2' The contrast between the 'systematic whole' of traditional grammar versus the 'ad hoc pieces' of (very flexible) pedagogical grammar is one of the issues that I find the most interesting in the symposium arguments. As an act of communication (cf My summary of Swan, Michael (1994) "Design Criteria for Pedagogic Language Rules"), (meta)linguistic account of pedagogical grammar should be particularized to the needs of a particular learner and hence be ad hoc. However, an inconsistent series of 'convenient fictions' as provisional accounts of pedagogical grammar (Please read my summary of Leech, Geoffrey N. (1994) “Students’ Grammar -- Teachers’ Grammar -- Learners’ Grammar”) would only lead to the confusion of the learner. The systematic approach and the ad hoc approach must complement each other.
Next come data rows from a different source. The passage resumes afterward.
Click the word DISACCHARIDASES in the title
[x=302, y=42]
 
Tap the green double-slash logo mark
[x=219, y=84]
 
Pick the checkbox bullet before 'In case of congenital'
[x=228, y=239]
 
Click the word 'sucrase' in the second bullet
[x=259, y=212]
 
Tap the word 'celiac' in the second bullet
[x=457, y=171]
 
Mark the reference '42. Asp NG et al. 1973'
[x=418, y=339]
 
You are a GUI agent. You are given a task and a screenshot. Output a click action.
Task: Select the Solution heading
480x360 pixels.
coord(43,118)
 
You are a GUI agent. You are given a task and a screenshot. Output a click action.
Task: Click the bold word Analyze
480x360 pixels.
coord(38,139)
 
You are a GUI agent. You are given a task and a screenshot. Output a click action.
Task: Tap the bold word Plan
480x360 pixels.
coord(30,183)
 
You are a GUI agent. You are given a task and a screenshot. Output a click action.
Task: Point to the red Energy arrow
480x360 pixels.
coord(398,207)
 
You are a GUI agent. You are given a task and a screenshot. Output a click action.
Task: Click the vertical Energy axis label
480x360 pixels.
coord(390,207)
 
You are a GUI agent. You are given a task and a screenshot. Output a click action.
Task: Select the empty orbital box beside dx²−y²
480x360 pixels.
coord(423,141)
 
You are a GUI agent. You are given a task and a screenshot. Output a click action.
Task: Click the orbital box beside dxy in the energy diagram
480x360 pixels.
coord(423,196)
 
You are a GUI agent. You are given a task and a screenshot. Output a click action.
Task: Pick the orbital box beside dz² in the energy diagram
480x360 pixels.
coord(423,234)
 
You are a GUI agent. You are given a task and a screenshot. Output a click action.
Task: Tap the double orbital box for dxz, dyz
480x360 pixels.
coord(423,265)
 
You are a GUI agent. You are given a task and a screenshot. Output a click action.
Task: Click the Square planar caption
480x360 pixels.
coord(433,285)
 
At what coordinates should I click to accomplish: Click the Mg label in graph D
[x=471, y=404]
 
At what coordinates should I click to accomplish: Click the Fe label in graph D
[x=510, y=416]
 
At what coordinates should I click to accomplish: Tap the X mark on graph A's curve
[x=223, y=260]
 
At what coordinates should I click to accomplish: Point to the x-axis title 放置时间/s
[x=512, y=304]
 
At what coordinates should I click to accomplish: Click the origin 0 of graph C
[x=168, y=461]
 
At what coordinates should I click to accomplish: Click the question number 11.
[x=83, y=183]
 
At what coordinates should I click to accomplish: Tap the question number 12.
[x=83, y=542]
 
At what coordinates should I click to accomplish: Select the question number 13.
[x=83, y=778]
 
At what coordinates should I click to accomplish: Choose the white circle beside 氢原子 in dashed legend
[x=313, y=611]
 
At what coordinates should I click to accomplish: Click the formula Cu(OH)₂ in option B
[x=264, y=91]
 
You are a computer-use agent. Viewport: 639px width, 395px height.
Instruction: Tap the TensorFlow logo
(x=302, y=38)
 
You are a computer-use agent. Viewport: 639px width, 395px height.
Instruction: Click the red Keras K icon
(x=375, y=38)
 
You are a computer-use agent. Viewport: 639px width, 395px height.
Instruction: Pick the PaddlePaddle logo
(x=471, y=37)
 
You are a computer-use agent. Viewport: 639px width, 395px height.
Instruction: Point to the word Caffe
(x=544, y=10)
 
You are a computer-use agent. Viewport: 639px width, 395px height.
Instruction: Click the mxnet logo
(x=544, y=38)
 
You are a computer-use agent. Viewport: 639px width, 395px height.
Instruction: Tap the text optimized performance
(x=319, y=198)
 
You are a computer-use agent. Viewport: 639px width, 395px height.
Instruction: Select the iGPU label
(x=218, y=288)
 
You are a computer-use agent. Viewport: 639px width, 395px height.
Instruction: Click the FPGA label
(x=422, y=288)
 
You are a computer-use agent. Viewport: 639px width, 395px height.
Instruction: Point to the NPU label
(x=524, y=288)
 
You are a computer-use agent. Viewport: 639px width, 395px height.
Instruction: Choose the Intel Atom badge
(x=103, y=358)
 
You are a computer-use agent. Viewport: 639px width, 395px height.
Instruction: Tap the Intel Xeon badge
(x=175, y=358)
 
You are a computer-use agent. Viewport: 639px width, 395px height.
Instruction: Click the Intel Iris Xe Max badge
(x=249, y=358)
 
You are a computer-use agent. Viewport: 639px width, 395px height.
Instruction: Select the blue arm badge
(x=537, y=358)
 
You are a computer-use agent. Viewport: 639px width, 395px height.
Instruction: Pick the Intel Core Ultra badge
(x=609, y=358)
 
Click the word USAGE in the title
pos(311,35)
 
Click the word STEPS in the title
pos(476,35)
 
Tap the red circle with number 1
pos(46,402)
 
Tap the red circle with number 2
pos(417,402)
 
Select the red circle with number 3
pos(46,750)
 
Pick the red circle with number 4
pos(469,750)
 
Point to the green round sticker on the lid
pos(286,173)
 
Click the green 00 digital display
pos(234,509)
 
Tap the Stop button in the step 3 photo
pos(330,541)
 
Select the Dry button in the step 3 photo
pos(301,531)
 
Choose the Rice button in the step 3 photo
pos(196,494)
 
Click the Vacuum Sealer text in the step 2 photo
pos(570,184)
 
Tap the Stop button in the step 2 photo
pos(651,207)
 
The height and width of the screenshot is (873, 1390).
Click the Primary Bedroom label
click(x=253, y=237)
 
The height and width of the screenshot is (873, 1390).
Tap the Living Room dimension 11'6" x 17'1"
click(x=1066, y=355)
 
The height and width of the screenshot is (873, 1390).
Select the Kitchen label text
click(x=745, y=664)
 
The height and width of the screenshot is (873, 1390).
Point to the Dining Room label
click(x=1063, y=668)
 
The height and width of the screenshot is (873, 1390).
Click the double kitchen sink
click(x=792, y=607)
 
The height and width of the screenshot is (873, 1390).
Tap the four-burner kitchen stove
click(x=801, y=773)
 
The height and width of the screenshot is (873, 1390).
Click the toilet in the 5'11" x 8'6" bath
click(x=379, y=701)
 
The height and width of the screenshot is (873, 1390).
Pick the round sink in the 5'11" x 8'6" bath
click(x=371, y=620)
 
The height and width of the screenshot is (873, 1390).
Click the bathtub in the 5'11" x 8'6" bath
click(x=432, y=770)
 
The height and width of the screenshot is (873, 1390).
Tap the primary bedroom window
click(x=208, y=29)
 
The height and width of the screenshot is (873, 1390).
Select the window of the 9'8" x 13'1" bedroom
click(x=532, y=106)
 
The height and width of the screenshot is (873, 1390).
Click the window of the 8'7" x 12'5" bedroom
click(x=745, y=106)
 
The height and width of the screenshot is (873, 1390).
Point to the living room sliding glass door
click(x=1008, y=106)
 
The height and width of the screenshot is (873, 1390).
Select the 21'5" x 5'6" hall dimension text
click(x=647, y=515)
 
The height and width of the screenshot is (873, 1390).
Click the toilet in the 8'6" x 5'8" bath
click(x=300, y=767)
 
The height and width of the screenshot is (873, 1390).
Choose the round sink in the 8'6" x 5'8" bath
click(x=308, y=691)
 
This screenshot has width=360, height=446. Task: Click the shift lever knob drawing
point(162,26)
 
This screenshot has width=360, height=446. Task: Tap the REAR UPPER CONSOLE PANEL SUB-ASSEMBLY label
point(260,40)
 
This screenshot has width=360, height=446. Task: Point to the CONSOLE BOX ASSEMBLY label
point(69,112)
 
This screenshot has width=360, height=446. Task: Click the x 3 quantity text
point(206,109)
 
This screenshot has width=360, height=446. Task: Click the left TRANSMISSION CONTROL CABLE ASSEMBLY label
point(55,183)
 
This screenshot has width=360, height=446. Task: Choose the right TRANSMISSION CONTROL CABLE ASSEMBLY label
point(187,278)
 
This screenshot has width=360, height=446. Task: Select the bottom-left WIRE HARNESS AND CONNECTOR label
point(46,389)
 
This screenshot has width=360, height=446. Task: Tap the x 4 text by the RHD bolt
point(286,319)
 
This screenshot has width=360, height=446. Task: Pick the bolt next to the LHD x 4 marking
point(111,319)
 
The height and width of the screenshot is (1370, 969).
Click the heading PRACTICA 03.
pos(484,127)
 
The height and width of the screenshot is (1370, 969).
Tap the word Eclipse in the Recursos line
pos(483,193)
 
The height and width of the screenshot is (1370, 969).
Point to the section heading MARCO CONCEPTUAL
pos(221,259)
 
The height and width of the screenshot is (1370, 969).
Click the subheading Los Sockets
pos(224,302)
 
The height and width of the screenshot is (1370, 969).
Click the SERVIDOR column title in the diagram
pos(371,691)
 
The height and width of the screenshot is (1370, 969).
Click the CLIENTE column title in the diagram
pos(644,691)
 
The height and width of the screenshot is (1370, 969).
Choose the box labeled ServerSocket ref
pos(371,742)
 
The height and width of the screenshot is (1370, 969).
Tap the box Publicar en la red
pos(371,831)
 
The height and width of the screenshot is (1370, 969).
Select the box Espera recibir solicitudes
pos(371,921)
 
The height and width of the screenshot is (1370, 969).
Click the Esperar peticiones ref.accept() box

So I believe the lexical approach is quite effective, but it should be supplemented by some systematic account of English grammar.
3' The third question is indeed related to the second question in particular, and I believe the 'minimal essentials', 'selection of learning materials' or 'sequence of learning/instruction' must be specifically designed and implemented. (After all, it is what teaching is all about.) It should be added, though, that there should be more than one type of essentials, selections, or sequences in English teaching. An ex-bureaucrat of the Ministry of Education, Japan, commented after the symposium that the primary reason of dropping the subject of 'English Grammar' from the high school curriculum was to deregulate grammatical teaching (well, at least, this is what he said.) Pedagogical grammar descriptions should compete with each other to better satisfy the needs of various learners at different stages of language development and with different motivations for language acquisition. I do not have my own version of pedagogical grammar, and all I've been doing so far is writing a comment like this one.
I thank again Matsui-sensei for his direct question style. This is one of the things Japanese linguistic culture needs.